**EXERCISE**
Give the records again in full, exactly as they are.

**INPUT DATA**
##########

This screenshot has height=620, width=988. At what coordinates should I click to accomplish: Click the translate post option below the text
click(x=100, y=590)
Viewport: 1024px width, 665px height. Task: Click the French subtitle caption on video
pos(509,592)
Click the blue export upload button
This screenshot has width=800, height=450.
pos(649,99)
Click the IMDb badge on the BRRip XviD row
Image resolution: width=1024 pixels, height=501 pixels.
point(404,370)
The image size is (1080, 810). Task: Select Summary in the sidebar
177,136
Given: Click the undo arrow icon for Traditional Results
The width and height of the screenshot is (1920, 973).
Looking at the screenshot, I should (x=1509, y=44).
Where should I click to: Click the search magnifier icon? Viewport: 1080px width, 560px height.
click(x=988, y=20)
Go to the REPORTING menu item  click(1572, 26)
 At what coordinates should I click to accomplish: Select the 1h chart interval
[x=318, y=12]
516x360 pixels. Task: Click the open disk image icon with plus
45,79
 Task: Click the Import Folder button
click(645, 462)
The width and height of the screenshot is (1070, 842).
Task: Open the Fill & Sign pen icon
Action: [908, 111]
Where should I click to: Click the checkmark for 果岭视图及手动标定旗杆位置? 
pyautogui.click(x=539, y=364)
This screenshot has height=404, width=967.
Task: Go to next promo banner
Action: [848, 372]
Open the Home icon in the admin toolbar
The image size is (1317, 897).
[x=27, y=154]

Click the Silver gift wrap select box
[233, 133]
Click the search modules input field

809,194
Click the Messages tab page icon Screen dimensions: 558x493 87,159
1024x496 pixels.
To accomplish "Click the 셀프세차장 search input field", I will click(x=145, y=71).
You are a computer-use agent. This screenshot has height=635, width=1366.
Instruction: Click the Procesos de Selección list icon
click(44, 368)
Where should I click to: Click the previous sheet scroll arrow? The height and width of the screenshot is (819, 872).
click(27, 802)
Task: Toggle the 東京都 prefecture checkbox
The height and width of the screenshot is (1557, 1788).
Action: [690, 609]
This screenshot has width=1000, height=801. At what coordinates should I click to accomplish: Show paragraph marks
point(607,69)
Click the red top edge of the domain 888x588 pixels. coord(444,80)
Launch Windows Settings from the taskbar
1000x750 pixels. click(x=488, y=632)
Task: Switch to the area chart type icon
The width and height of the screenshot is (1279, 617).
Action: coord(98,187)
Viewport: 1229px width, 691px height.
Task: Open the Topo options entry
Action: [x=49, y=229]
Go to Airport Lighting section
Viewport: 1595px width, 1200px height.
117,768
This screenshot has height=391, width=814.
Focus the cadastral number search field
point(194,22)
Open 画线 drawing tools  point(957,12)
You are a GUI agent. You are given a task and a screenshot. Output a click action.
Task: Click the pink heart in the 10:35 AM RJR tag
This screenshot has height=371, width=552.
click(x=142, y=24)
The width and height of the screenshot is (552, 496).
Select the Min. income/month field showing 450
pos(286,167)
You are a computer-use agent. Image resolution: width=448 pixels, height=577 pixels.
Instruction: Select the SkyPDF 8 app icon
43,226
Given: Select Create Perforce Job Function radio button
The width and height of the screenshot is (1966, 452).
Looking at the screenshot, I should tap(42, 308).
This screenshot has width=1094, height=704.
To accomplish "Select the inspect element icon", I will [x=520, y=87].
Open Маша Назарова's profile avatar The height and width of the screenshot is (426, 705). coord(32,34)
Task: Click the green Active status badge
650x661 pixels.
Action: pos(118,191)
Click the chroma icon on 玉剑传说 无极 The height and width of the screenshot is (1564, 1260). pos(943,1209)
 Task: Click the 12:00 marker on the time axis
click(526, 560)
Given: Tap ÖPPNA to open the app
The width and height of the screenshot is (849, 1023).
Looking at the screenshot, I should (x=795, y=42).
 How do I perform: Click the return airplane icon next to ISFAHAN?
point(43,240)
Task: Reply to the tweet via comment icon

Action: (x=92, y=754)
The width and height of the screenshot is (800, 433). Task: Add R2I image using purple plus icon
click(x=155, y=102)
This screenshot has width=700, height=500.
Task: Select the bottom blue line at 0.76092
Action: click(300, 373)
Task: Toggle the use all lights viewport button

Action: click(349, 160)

##########

**TASK SOLUTION**
This screenshot has height=620, width=988. At what coordinates should I click to accomplish: Click the translate post option below the text
click(x=100, y=590)
Viewport: 1024px width, 665px height. Task: Click the French subtitle caption on video
pos(509,592)
Click the blue export upload button
This screenshot has width=800, height=450.
pos(649,99)
Click the IMDb badge on the BRRip XviD row
Image resolution: width=1024 pixels, height=501 pixels.
point(404,370)
The image size is (1080, 810). Task: Select Summary in the sidebar
177,136
Given: Click the undo arrow icon for Traditional Results
The width and height of the screenshot is (1920, 973).
Looking at the screenshot, I should (x=1509, y=44).
Where should I click to: Click the search magnifier icon? Viewport: 1080px width, 560px height.
click(x=988, y=20)
Go to the REPORTING menu item  click(1572, 26)
 At what coordinates should I click to accomplish: Select the 1h chart interval
[x=318, y=12]
516x360 pixels. Task: Click the open disk image icon with plus
45,79
 Task: Click the Import Folder button
click(645, 462)
The width and height of the screenshot is (1070, 842).
Task: Open the Fill & Sign pen icon
Action: [908, 111]
Where should I click to: Click the checkmark for 果岭视图及手动标定旗杆位置? 
pyautogui.click(x=539, y=364)
This screenshot has height=404, width=967.
Task: Go to next promo banner
Action: [848, 372]
Open the Home icon in the admin toolbar
The image size is (1317, 897).
[x=27, y=154]

Click the Silver gift wrap select box
[233, 133]
Click the search modules input field

809,194
Click the Messages tab page icon Screen dimensions: 558x493 87,159
1024x496 pixels.
To accomplish "Click the 셀프세차장 search input field", I will click(x=145, y=71).
You are a computer-use agent. This screenshot has height=635, width=1366.
Instruction: Click the Procesos de Selección list icon
click(44, 368)
Where should I click to: Click the previous sheet scroll arrow? The height and width of the screenshot is (819, 872).
click(27, 802)
Task: Toggle the 東京都 prefecture checkbox
The height and width of the screenshot is (1557, 1788).
Action: [690, 609]
This screenshot has width=1000, height=801. At what coordinates should I click to accomplish: Show paragraph marks
point(607,69)
Click the red top edge of the domain 888x588 pixels. coord(444,80)
Launch Windows Settings from the taskbar
1000x750 pixels. click(x=488, y=632)
Task: Switch to the area chart type icon
The width and height of the screenshot is (1279, 617).
Action: coord(98,187)
Viewport: 1229px width, 691px height.
Task: Open the Topo options entry
Action: [x=49, y=229]
Go to Airport Lighting section
Viewport: 1595px width, 1200px height.
117,768
This screenshot has height=391, width=814.
Focus the cadastral number search field
point(194,22)
Open 画线 drawing tools  point(957,12)
You are a GUI agent. You are given a task and a screenshot. Output a click action.
Task: Click the pink heart in the 10:35 AM RJR tag
This screenshot has height=371, width=552.
click(x=142, y=24)
The width and height of the screenshot is (552, 496).
Select the Min. income/month field showing 450
pos(286,167)
You are a computer-use agent. Image resolution: width=448 pixels, height=577 pixels.
Instruction: Select the SkyPDF 8 app icon
43,226
Given: Select Create Perforce Job Function radio button
The width and height of the screenshot is (1966, 452).
Looking at the screenshot, I should tap(42, 308).
This screenshot has width=1094, height=704.
To accomplish "Select the inspect element icon", I will [x=520, y=87].
Open Маша Назарова's profile avatar The height and width of the screenshot is (426, 705). coord(32,34)
Task: Click the green Active status badge
650x661 pixels.
Action: pos(118,191)
Click the chroma icon on 玉剑传说 无极 The height and width of the screenshot is (1564, 1260). pos(943,1209)
 Task: Click the 12:00 marker on the time axis
click(526, 560)
Given: Tap ÖPPNA to open the app
The width and height of the screenshot is (849, 1023).
Looking at the screenshot, I should (x=795, y=42).
 How do I perform: Click the return airplane icon next to ISFAHAN?
point(43,240)
Task: Reply to the tweet via comment icon

Action: (x=92, y=754)
The width and height of the screenshot is (800, 433). Task: Add R2I image using purple plus icon
click(x=155, y=102)
This screenshot has width=700, height=500.
Task: Select the bottom blue line at 0.76092
Action: click(300, 373)
Task: Toggle the use all lights viewport button

Action: click(349, 160)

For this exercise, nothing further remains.